A la suite d’un accident lors du déchargement d’une cargaison de pétrole entre un pétrolier et une station de raffinage, une quantité importante de pétrole se déverse dans l’estuaire de la Loire, et des oiseaux vont être mazoutés. La Cour d’appel de Rennes dans un arrêt du 25 septembre 2013 va dans un premier temps condamné la société Total, la reconnaissant coupable de négligence à la suite du constat de corrosion du matériel. Les juges du fond vont aussi constater l’existence d’une atteinte à l’environnement et d’un préjudice écologique atteignant particulièrement une population d’oiseau. Toutefois, aucun dommage et intérêt au titre du préjudice écologique pour la Ligue pour la Protection des Oiseaux (LPO) n’ont été accordé, considérant que Total avait remis en état les lieux. De plus, les juges considéraient que l’estimation faite par la LPO du nombre d’oiseaux touché rendait impossible l’évolution du préjudice écologique, et que dès lors, la justification par le demandeur des dommages et intérêts était insuffisante en raison d’une évaluation approximative. Pour les juges, la LPO avait confondu son préjudice personnel et écologique, se fondant sur ses frais de fonctionnement et son budget annuel lié à la gestion de la zone impactée.

Le 22 mars 2016, la Cour de cassation va venir casser cette décision au visa de l’ancien article 1382 du Code civil, ainsi que les articles du Code de l’environnement renvoyant à la responsabilité environnementale.

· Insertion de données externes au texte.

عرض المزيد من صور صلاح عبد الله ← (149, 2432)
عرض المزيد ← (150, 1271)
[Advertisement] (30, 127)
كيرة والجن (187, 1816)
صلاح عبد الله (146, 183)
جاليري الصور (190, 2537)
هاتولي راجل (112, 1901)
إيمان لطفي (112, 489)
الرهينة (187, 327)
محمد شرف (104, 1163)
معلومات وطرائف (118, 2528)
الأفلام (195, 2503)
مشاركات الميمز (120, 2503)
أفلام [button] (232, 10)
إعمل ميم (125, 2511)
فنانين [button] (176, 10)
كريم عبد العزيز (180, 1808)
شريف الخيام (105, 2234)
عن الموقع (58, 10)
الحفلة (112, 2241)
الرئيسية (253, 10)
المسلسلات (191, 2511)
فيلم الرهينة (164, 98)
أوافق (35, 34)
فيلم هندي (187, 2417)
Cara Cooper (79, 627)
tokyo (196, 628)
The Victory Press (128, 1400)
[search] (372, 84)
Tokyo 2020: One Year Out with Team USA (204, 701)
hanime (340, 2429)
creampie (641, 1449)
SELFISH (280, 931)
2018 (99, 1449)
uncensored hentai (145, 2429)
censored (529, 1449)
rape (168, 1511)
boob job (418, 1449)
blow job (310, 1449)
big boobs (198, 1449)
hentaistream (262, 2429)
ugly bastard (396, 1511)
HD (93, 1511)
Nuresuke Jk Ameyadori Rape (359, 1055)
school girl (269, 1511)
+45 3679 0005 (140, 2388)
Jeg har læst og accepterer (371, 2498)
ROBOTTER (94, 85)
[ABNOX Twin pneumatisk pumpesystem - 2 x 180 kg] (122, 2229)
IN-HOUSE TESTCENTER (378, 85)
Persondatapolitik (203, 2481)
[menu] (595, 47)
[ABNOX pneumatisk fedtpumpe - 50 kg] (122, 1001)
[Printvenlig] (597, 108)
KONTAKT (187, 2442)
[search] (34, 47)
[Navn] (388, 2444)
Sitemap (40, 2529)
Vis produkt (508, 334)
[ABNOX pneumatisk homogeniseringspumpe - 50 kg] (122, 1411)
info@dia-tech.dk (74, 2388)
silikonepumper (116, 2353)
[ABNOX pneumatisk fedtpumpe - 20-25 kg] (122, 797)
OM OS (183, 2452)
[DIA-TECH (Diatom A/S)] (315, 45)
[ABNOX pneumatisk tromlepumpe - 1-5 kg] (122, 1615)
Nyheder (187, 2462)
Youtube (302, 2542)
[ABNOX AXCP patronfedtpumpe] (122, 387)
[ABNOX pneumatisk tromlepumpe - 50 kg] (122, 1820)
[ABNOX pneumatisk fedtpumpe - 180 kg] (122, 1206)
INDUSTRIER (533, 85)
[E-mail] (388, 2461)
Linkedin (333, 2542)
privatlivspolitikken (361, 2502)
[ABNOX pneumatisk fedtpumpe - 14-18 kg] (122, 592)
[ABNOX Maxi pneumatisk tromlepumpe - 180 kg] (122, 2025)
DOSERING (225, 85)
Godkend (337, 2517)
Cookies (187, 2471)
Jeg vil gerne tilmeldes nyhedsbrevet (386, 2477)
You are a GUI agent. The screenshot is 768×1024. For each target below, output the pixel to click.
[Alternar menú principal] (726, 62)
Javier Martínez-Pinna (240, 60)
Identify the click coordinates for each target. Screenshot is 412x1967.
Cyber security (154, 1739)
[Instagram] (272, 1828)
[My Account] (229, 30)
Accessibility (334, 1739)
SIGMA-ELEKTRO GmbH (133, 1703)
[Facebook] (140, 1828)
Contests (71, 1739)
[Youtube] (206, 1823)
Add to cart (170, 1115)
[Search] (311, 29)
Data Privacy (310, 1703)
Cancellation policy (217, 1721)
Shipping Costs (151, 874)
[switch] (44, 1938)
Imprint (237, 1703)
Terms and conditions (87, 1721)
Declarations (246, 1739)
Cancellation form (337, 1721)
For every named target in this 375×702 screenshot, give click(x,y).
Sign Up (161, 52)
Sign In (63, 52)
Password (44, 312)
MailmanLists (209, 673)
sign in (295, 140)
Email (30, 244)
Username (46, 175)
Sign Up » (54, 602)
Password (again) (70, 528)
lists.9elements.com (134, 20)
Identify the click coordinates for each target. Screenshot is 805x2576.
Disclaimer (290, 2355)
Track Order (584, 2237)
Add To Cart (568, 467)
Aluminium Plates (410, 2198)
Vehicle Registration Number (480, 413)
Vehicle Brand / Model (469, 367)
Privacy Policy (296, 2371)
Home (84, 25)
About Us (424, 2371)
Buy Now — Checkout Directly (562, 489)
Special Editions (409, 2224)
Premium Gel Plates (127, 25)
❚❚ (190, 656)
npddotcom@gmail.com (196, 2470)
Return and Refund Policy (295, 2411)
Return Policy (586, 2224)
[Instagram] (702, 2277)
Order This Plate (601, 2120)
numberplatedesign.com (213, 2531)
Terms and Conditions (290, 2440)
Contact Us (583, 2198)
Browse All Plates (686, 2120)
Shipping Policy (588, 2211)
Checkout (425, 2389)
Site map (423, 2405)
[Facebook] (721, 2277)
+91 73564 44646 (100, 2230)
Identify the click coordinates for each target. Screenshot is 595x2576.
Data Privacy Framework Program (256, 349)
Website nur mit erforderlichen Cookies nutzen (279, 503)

La Cour va dans un premier temps faire un rappel du principe de réparation du préjudice écologique en reprenant les termes utilisés dans l’affaire Erika quelques années plus tôt. Elle vient donc une nouvelle fois affirmer que « le préjudice écologique consiste en l’atteinte directe ou indirecte portée à l’environnement ».
Elle va dans un deuxième temps préciser que la remise en l’état prévu dans le Code de l’environnement en cas de pollution n’exclut en aucun cas une indemnisation de droit commun.
Enfin, concernant la question du chiffrage du montant de la réparation, la Cour vient dire qu’il incombe aux juges du fond de chiffrer « en recourant si nécessaire à une expertise le préjudice écologique ». Il revient donc aux juges du fond de chiffrer le montant des réparations, étant précisé que l’insuffisante évaluation faite par le demandeur ne peut pas servir de justification à un rejet du principe de la réparation de préjudice écologique.

La société Total a donc été déclaré coupable de rejet en mer de substances nuisibles par la Cour de cassation, qui a renvoyé l’affaire à la Cour d’appel de Rennes. Par un arrêt du 9 décembre 2016, la Cour d’appel de Rennes va condamner Total à verser 80.000€ de dommages et intérêts à la LPO au titre du préjudice écologique.
Les juges vont en effet relever que la pollution en cause avait « atteint directement les oiseaux et détruit leur habitat, les a empêchés de nidifier et de se nourrir ».
De plus, la Cour d’appel va effectuer la distinction entre le préjudice écologique « pur » qui renvoi à « l’atteinte non négligeable directe ou indirecte à l’environnement naturel, l’eau, les sols, les terres, les paysages, les sites naturels, la biodiversité et l’interaction de ces éléments à l’écosystème », du préjudice écologique « dérivé », désignant le préjudice moral ou matériel. Elle va venir se rallier à la Cour de cassation en affirmant que bien que le site avait été rapidement remis en l’état, « il n’en demeure pas moins qu’il y a eu une atteinte non négligeable à la faune avicole pendant deux années ».

La Cour d’appel de Rennes va donc venir condamner Total à indemniser la LPO au titre du préjudice écologique devant être réparé. La détermination de cette somme s’est notamment faite par la prise en compte du nombre et des espèces d’oiseaux ayant subis la pollution.